_Stored records_.

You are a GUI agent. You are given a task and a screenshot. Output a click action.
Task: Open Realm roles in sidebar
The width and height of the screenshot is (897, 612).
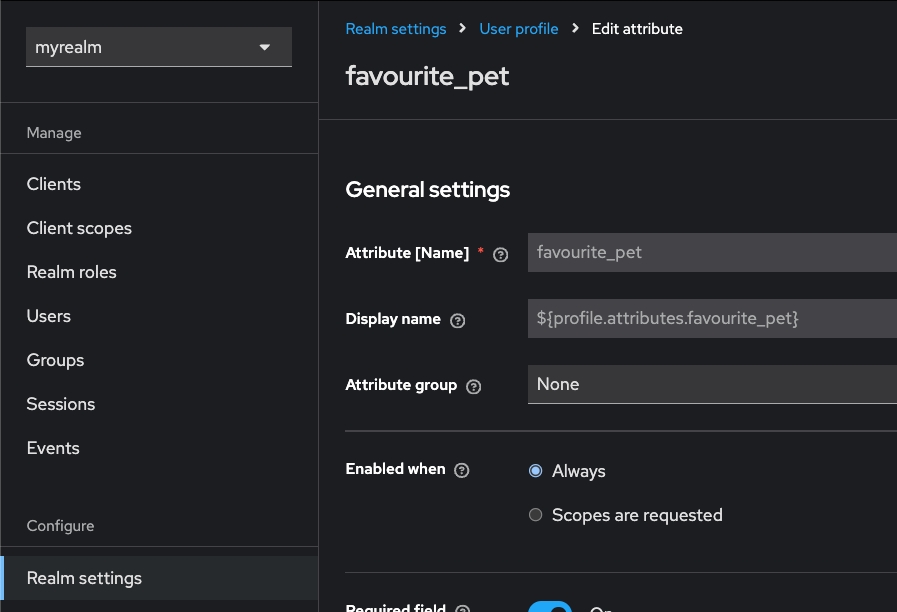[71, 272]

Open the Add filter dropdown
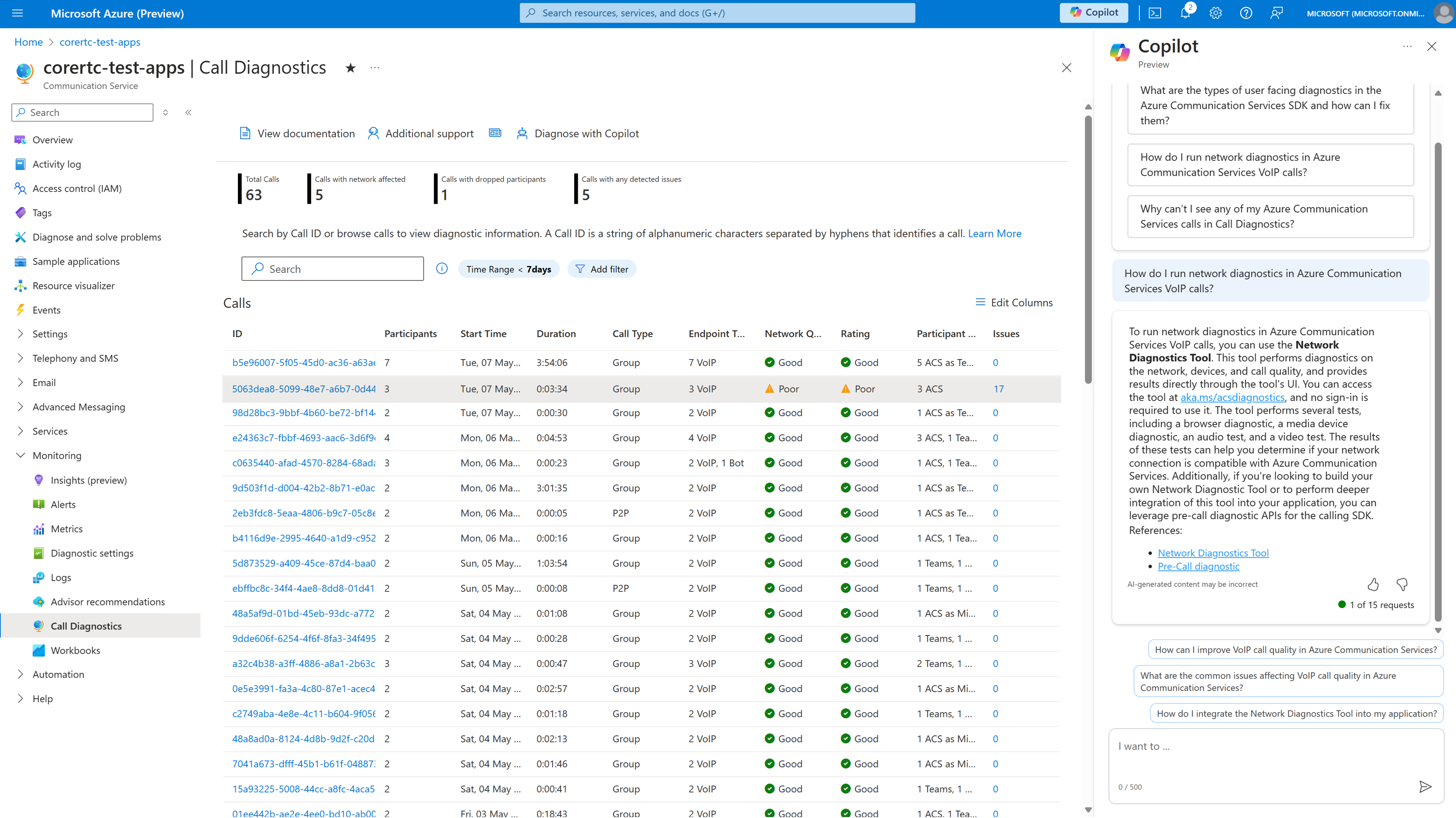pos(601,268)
--
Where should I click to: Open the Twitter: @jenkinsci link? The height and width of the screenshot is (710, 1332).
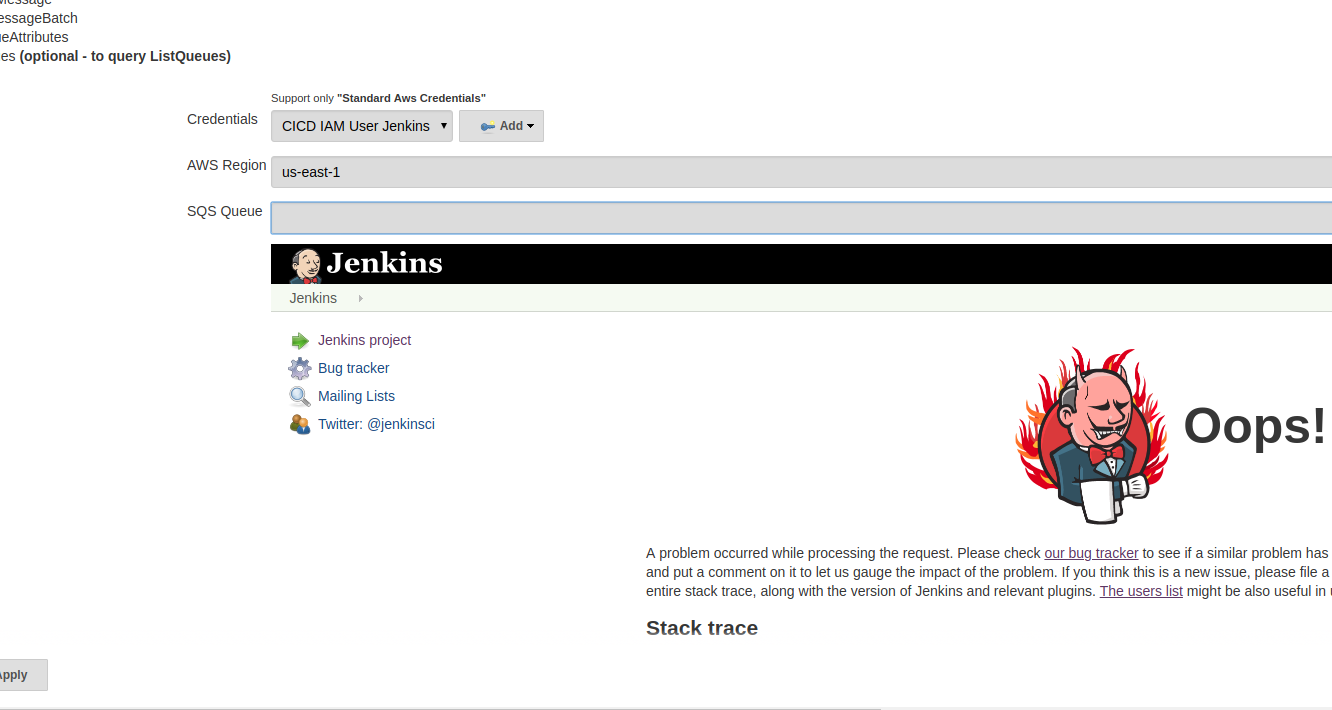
---
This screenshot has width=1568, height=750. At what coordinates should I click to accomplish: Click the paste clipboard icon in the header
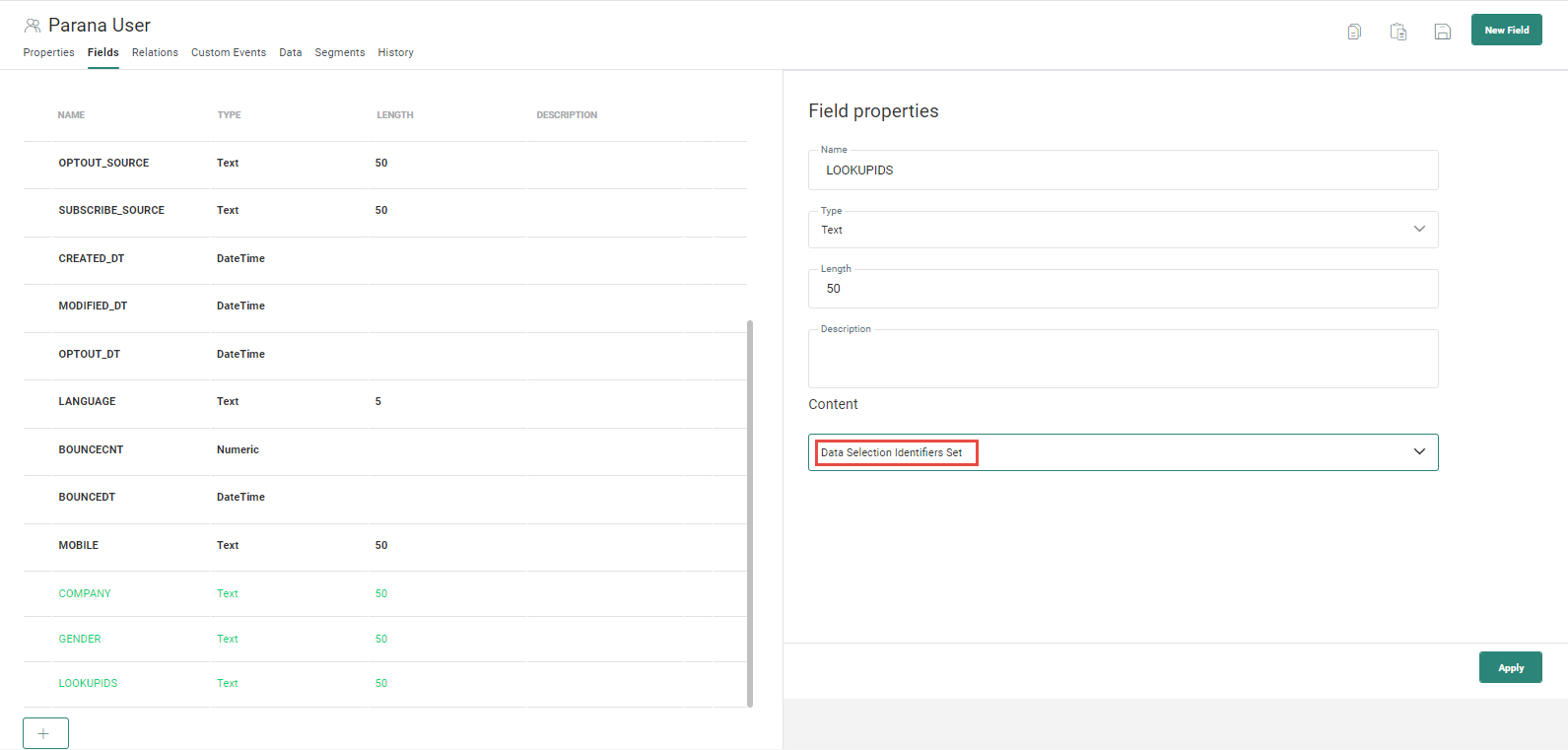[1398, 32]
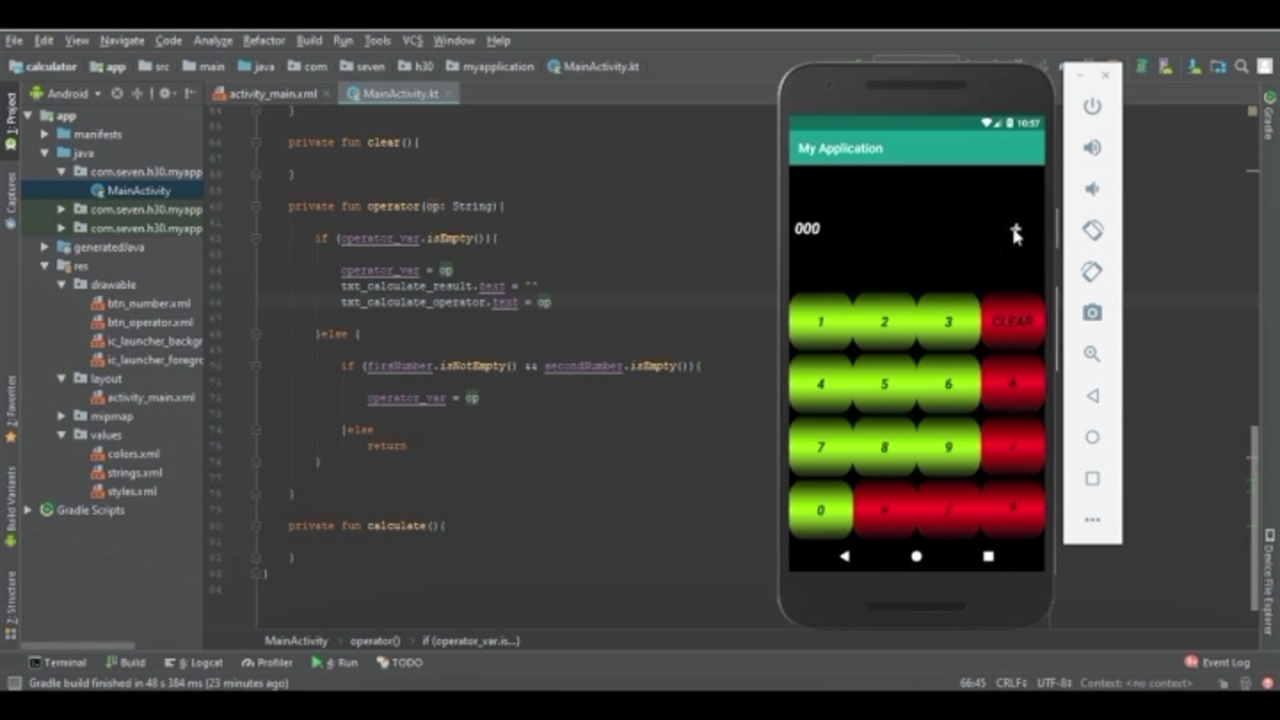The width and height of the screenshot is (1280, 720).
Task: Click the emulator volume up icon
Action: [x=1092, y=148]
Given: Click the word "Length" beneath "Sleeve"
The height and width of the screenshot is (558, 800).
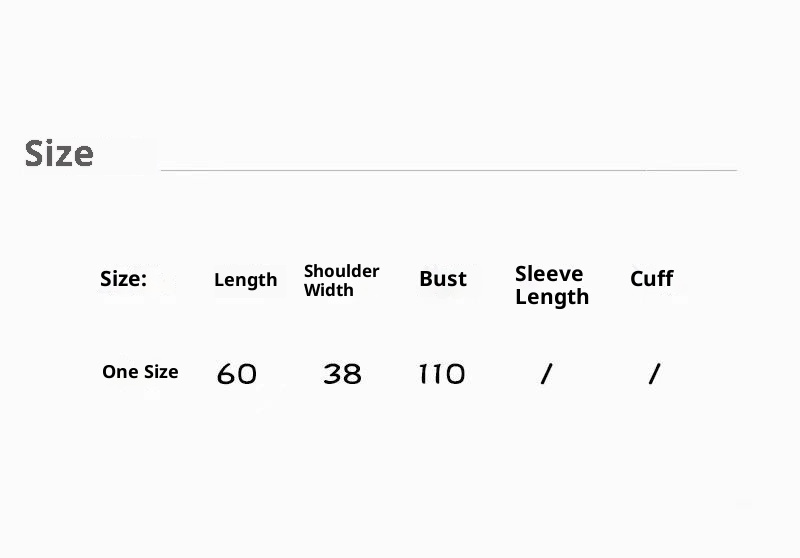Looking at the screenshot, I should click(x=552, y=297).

_What to produce_. Copy the lines from the line containing "Given: Click the" up to and including the line containing "Looking at the", omitting the pictures.

_Solution to this task_.
Given: Click the word "Length" beneath "Sleeve"
The height and width of the screenshot is (558, 800).
Looking at the screenshot, I should click(x=552, y=297).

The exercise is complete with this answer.